>>

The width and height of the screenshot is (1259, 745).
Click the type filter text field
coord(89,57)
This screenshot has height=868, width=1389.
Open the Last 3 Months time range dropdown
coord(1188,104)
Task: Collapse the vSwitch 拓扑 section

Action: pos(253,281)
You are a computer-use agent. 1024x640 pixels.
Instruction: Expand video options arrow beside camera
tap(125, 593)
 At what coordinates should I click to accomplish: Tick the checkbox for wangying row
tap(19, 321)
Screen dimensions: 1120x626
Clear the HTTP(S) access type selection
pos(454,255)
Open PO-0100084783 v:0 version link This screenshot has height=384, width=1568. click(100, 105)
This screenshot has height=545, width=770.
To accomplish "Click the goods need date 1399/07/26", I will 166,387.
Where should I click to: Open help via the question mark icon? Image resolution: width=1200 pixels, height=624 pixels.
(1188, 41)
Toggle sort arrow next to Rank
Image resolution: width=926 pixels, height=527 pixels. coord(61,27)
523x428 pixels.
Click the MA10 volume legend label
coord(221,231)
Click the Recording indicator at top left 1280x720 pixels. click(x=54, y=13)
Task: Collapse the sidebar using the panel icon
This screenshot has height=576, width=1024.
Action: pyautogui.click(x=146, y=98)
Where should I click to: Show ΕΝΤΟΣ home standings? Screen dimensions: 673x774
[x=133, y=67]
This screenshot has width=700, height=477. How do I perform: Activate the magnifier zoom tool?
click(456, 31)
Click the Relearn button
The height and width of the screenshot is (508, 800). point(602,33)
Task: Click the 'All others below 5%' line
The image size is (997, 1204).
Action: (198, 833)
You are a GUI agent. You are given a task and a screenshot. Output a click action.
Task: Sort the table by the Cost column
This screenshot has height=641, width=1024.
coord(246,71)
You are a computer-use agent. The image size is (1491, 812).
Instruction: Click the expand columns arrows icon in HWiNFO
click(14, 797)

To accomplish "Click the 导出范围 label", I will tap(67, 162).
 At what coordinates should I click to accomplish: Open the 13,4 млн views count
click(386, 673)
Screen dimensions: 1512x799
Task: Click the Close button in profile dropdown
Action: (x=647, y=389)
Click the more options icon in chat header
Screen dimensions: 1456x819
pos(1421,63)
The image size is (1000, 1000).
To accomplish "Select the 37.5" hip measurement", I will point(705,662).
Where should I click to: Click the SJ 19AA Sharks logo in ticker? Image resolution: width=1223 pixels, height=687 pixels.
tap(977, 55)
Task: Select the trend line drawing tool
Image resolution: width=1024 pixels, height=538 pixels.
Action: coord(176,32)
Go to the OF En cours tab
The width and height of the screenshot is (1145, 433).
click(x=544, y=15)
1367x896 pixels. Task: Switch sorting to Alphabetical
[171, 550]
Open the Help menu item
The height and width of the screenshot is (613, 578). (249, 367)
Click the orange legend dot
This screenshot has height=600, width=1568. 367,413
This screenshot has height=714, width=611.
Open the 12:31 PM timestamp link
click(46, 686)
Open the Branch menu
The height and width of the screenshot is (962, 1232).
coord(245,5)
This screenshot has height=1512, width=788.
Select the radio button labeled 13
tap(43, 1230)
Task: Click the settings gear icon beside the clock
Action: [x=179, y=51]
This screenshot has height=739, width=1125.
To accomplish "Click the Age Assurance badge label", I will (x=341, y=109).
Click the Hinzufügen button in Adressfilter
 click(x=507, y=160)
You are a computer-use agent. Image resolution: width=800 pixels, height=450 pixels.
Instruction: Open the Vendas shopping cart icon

<<

__Goal of the exercise__
Each entry must be retyped exactly as it was written above.

__Solution__
The width and height of the screenshot is (1259, 745).
Click the type filter text field
coord(89,57)
This screenshot has height=868, width=1389.
Open the Last 3 Months time range dropdown
coord(1188,104)
Task: Collapse the vSwitch 拓扑 section

Action: pos(253,281)
You are a computer-use agent. 1024x640 pixels.
Instruction: Expand video options arrow beside camera
tap(125, 593)
 At what coordinates should I click to accomplish: Tick the checkbox for wangying row
tap(19, 321)
Screen dimensions: 1120x626
Clear the HTTP(S) access type selection
pos(454,255)
Open PO-0100084783 v:0 version link This screenshot has height=384, width=1568. click(100, 105)
This screenshot has height=545, width=770.
To accomplish "Click the goods need date 1399/07/26", I will 166,387.
Where should I click to: Open help via the question mark icon? Image resolution: width=1200 pixels, height=624 pixels.
(1188, 41)
Toggle sort arrow next to Rank
Image resolution: width=926 pixels, height=527 pixels. coord(61,27)
523x428 pixels.
Click the MA10 volume legend label
coord(221,231)
Click the Recording indicator at top left 1280x720 pixels. click(x=54, y=13)
Task: Collapse the sidebar using the panel icon
This screenshot has height=576, width=1024.
Action: pyautogui.click(x=146, y=98)
Where should I click to: Show ΕΝΤΟΣ home standings? Screen dimensions: 673x774
[x=133, y=67]
This screenshot has width=700, height=477. How do I perform: Activate the magnifier zoom tool?
click(456, 31)
Click the Relearn button
The height and width of the screenshot is (508, 800). point(602,33)
Task: Click the 'All others below 5%' line
The image size is (997, 1204).
Action: (198, 833)
You are a GUI agent. You are given a task and a screenshot. Output a click action.
Task: Sort the table by the Cost column
This screenshot has height=641, width=1024.
coord(246,71)
You are a computer-use agent. The image size is (1491, 812).
Instruction: Click the expand columns arrows icon in HWiNFO
click(14, 797)

To accomplish "Click the 导出范围 label", I will tap(67, 162).
 At what coordinates should I click to accomplish: Open the 13,4 млн views count
click(386, 673)
Screen dimensions: 1512x799
Task: Click the Close button in profile dropdown
Action: (x=647, y=389)
Click the more options icon in chat header
Screen dimensions: 1456x819
pos(1421,63)
The image size is (1000, 1000).
To accomplish "Select the 37.5" hip measurement", I will point(705,662).
Where should I click to: Click the SJ 19AA Sharks logo in ticker? Image resolution: width=1223 pixels, height=687 pixels.
tap(977, 55)
Task: Select the trend line drawing tool
Image resolution: width=1024 pixels, height=538 pixels.
Action: coord(176,32)
Go to the OF En cours tab
The width and height of the screenshot is (1145, 433).
click(x=544, y=15)
1367x896 pixels. Task: Switch sorting to Alphabetical
[171, 550]
Open the Help menu item
The height and width of the screenshot is (613, 578). (249, 367)
Click the orange legend dot
This screenshot has height=600, width=1568. 367,413
This screenshot has height=714, width=611.
Open the 12:31 PM timestamp link
click(46, 686)
Open the Branch menu
The height and width of the screenshot is (962, 1232).
coord(245,5)
This screenshot has height=1512, width=788.
Select the radio button labeled 13
tap(43, 1230)
Task: Click the settings gear icon beside the clock
Action: [x=179, y=51]
This screenshot has height=739, width=1125.
To accomplish "Click the Age Assurance badge label", I will (x=341, y=109).
Click the Hinzufügen button in Adressfilter
 click(x=507, y=160)
You are a computer-use agent. Image resolution: width=800 pixels, height=450 pixels.
Instruction: Open the Vendas shopping cart icon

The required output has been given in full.